### Requirement
Could you repeat every one of the rows below verbatim, changing nothing?

## START Stored records

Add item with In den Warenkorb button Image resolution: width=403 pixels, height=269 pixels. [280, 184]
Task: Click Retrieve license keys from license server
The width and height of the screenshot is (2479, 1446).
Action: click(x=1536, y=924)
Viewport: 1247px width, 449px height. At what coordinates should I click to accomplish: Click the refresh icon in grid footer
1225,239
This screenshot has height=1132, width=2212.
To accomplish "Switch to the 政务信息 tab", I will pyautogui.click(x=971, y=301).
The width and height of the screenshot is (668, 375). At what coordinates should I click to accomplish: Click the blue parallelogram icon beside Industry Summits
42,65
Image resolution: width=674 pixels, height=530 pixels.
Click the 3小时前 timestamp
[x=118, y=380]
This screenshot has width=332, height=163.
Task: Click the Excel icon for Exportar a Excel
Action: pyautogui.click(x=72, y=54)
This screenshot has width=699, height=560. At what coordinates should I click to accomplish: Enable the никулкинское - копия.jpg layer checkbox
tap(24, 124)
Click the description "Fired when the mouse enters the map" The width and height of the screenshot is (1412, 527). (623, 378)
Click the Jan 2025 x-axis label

## END Stored records

### Answer for this exercise
Add item with In den Warenkorb button Image resolution: width=403 pixels, height=269 pixels. [280, 184]
Task: Click Retrieve license keys from license server
The width and height of the screenshot is (2479, 1446).
Action: click(x=1536, y=924)
Viewport: 1247px width, 449px height. At what coordinates should I click to accomplish: Click the refresh icon in grid footer
1225,239
This screenshot has height=1132, width=2212.
To accomplish "Switch to the 政务信息 tab", I will pyautogui.click(x=971, y=301).
The width and height of the screenshot is (668, 375). At what coordinates should I click to accomplish: Click the blue parallelogram icon beside Industry Summits
42,65
Image resolution: width=674 pixels, height=530 pixels.
Click the 3小时前 timestamp
[x=118, y=380]
This screenshot has width=332, height=163.
Task: Click the Excel icon for Exportar a Excel
Action: pyautogui.click(x=72, y=54)
This screenshot has width=699, height=560. At what coordinates should I click to accomplish: Enable the никулкинское - копия.jpg layer checkbox
tap(24, 124)
Click the description "Fired when the mouse enters the map" The width and height of the screenshot is (1412, 527). (623, 378)
Click the Jan 2025 x-axis label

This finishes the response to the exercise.